“We must continue fighting. The fight is not over yet. From this moment on, the Via do Infante Users Commission [CUVI] will continue to demand the dismantling of the gantries. Because we don’t know if tomorrow we won’t have another government that, citing difficulties for the country, will be tempted to put the tolls back in place”, João Vasconcelos, spokesperson for the Via do Infante Users Commission (CUVI), told journalists.

The platform's representative was speaking at a press conference held in Loulé, in the district of Faro, next to the A22, to mark the end of tolls on this former Scut (road free of charge for the user) from 2025.

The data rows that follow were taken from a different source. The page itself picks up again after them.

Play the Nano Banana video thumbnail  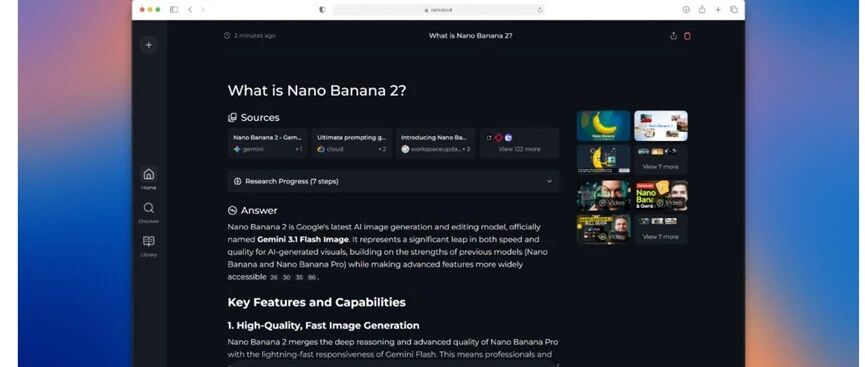pos(660,195)
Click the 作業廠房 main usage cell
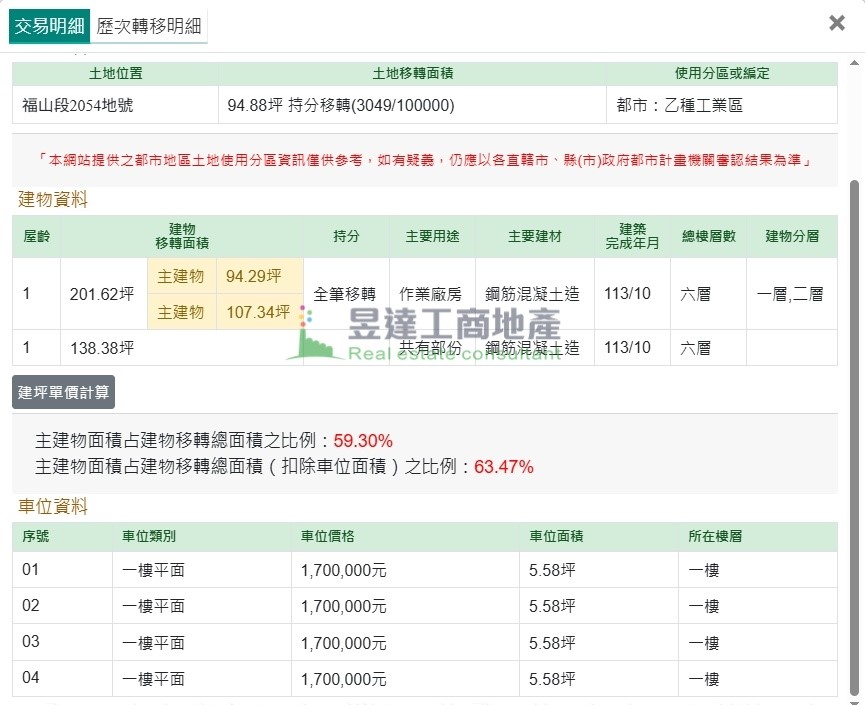865x705 pixels. pos(432,294)
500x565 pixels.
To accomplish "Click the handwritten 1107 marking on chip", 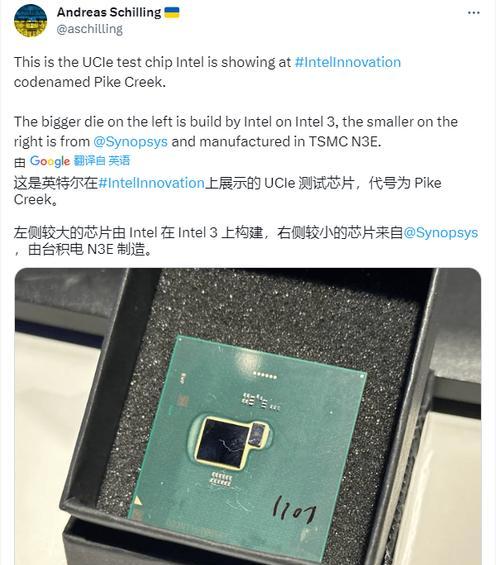I will pyautogui.click(x=294, y=510).
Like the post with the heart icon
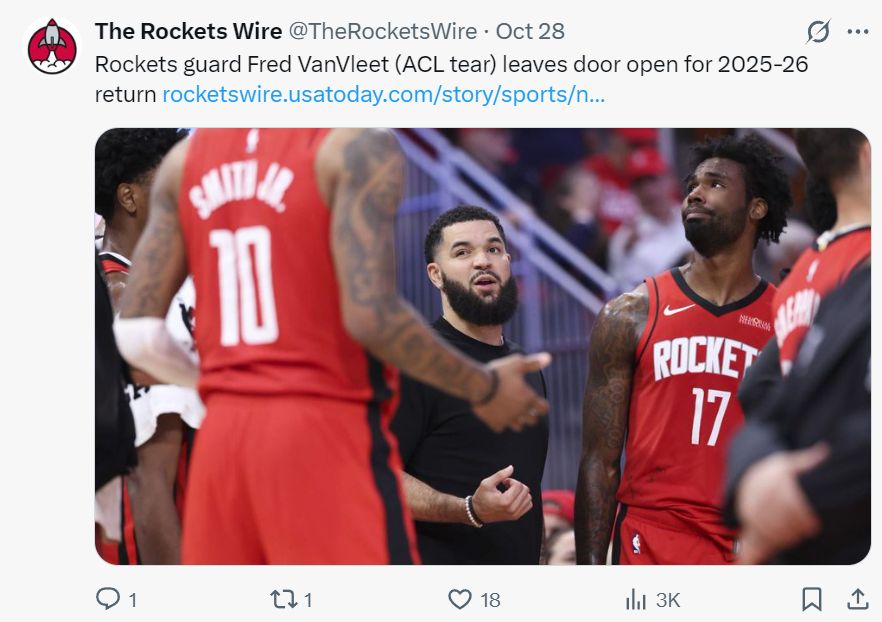Screen dimensions: 882x622 (x=460, y=600)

The user committee also demands “public disclosure and denunciation of the Via do Infante PPP [public-private partnership] contract”, considering “it is necessary that those obscure issues that are unknown to the Algarve and the Portuguese people be made public and that the Government does not pay the debts that gave many millions [of euros] to the concessionaire”.

The platform will continue, “to demand that Via do Infante has an adequate surface” and that there is “adequate and rigorous maintenance”, highlighted João Vasconcelos, indicating that, on January 11th, CUVI will hold a forum in Loulé on these three themes.

CUVI also intends to change the name to the Commission of Users of Via do Infante and Estrada Nacional 125 (EN125), because “there is a lot to do” on the EN125, namely the requalification of the road in the section between Olhão and Vila Real de Santo António.

João Vasconcelos highlighted the 14-year struggle of the commission, which began in 2010, a year before the introduction of tolls in the Algarve, on December 8, 2011.